I would put up a shade cloth over them during those hot days. Also mulching the base of those trees will help preventing water evaporation.
That’s a lot of slides! The presentation looks very through
Nice job.
Thank you for sharing your hard work on the presentation with us.
Thanks @FarmGirl-Z6A/@ShiverMinneapolisZ4b / etc , I’ll keep it as an evolving document. If any new pics or info, I’ll add onto it.
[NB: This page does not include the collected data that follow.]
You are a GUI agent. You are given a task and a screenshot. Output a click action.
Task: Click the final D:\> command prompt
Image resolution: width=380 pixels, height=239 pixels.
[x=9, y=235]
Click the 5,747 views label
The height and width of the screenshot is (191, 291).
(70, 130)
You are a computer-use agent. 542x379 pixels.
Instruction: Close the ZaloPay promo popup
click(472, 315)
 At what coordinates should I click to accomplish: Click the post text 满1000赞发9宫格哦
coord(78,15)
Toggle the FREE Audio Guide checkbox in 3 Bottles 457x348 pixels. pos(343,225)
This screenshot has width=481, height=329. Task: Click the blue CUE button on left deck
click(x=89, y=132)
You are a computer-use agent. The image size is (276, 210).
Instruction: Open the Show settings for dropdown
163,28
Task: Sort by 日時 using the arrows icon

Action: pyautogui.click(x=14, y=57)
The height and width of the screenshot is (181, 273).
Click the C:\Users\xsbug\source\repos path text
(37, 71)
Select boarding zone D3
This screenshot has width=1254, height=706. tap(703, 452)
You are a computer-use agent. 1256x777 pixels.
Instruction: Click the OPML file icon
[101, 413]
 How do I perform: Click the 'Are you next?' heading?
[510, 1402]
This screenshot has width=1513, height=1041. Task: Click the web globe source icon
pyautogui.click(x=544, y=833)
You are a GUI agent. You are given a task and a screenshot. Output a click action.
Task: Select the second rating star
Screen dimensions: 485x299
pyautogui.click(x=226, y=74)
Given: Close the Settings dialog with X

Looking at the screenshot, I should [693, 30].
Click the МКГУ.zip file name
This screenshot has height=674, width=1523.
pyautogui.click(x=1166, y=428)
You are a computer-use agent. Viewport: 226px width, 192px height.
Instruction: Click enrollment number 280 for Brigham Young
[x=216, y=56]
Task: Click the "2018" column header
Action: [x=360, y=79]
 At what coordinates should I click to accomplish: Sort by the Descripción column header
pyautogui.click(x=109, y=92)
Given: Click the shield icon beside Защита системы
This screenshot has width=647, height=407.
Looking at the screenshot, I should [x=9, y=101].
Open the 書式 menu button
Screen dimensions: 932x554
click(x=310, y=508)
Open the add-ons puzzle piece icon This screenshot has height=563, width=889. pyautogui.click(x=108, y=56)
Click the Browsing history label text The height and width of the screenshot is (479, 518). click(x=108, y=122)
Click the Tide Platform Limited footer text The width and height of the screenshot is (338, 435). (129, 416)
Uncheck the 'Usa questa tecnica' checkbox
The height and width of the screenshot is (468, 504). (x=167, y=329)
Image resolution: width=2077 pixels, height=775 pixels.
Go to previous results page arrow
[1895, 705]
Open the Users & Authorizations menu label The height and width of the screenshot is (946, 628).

I have an order of 50 American persimmon bare root seedlings coming from the Kentucky forestry department. They are 1-2 years old and 12-24” tall.
I have several questions:
Thoughts on grafting versus natural seedlings? What are the odds I get good fruit from these? How long would you wait to graft and what style (scion next winter or chip budding next summer)? I live in the mountain west, zone 6a; are there any special considerations there?
Thank you!
Most wild persimmons are going to taste pretty good. The downside is they need a male and are usually smaller fruits full of seeds. I used to eat them before I got named varieties. IMO the wilds carry a wider taste range than named varieties that all taste pretty similar.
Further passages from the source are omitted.